The ranking engine merges data from multiple benchmarks: LiveBench, Artificial Analysis, Aider, Chatbot Arena ELO, Open LLM Leaderboard, and multimodal/vision evaluations. Every score comes tagged with a confidence level — direct, variant, base, interpolated, or self-reported — so you know how reliable each recommendation is. It also factors in recency, so a 2024 model with old benchmark scores can't outrank a current-generation model on stale data.
You can also simulate hardware you don't own yet. Want to know what you'd get with an RTX 4090 before buying one? Just pass --gpu "RTX 4090" and whichllm will show you the top picks as if you had that card. There's a plan command that works backward — tell it a model name and it tells you what GPU you need to run it. And if you just want to get started immediately, whichllm run "qwen 2.5 1.5b gguf" launches a chat session.
Why It's Cool
The obvious thing whichllm does is save you time — you don't have to manually cross-reference model sizes against your VRAM. But the deeper value is in the ranking logic.
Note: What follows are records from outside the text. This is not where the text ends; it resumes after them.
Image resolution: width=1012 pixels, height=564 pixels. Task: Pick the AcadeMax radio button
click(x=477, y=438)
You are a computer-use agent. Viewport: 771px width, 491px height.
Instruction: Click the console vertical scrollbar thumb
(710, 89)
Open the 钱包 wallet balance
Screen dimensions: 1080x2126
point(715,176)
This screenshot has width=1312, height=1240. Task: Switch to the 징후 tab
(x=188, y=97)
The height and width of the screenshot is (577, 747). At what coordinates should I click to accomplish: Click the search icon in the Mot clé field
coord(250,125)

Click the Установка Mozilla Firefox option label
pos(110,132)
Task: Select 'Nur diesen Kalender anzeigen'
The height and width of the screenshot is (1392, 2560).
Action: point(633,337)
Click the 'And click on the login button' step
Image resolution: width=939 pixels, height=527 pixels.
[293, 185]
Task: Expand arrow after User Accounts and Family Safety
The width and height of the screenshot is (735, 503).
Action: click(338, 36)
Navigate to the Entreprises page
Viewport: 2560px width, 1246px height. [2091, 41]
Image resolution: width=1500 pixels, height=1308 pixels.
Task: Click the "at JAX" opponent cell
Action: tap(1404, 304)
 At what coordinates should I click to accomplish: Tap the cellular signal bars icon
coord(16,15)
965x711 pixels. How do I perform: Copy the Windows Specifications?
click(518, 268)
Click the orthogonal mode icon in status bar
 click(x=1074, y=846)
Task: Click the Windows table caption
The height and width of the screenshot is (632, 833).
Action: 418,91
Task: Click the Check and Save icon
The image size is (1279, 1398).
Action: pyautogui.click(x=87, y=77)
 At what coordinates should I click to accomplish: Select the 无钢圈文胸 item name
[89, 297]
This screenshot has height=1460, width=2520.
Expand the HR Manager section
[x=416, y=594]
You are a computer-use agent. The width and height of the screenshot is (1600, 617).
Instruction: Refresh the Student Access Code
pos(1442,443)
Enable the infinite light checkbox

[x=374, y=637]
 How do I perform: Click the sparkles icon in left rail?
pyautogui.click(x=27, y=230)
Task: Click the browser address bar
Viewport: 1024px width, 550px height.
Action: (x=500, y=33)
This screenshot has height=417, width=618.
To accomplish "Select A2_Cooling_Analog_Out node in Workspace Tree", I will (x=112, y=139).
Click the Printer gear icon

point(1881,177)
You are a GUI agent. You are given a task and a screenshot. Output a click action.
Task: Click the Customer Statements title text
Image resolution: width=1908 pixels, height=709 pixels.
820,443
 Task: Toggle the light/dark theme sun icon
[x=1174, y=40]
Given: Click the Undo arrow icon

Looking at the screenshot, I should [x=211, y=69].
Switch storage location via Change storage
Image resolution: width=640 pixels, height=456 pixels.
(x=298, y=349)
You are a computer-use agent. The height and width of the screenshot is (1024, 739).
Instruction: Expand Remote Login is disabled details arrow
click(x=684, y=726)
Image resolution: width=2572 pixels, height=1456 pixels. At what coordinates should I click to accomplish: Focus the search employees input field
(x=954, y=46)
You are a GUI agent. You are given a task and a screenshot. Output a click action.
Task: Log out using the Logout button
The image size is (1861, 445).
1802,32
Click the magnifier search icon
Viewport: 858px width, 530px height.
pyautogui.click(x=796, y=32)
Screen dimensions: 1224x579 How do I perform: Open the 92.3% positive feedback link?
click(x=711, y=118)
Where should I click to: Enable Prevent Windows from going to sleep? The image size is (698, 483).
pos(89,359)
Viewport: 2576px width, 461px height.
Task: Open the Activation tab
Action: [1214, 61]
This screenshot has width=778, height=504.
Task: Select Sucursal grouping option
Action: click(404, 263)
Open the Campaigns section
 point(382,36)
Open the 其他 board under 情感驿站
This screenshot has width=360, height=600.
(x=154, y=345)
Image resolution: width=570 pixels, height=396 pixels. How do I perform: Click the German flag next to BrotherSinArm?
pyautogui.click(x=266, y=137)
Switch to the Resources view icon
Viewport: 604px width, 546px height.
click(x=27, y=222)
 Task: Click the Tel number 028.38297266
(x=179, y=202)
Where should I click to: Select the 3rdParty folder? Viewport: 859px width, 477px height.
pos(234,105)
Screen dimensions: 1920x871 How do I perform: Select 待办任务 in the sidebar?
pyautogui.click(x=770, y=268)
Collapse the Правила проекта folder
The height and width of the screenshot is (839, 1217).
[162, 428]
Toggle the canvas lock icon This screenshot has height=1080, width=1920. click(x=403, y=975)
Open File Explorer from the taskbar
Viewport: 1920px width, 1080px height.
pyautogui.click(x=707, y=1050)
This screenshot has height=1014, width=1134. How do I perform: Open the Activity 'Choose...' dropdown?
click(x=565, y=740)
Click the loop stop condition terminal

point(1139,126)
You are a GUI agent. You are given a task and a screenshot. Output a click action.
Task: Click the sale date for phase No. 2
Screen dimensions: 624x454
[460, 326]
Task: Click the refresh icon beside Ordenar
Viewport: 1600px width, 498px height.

It ranks by actual quality, not size. Most people assume a 13B model beats a 7B model. Whichllm regularly recommends smaller models over larger ones because they score higher on real benchmarks. The README's example shows a 27.8B model ranked above a 32B model because it's a newer generation with better benchmark performance. That's the kind of insight you'd never get from a "what fits?" approach.
It's recency-aware. Old leaderboard scores don't get treated like new ones. Each model's lineage is tracked, and stale benchmarks are demoted. The benchmark snapshot date is printed under every ranking, so if you're looking at old data, you can see it immediately rather than trusting it silently.
Confidence grading prevents bad recommendations.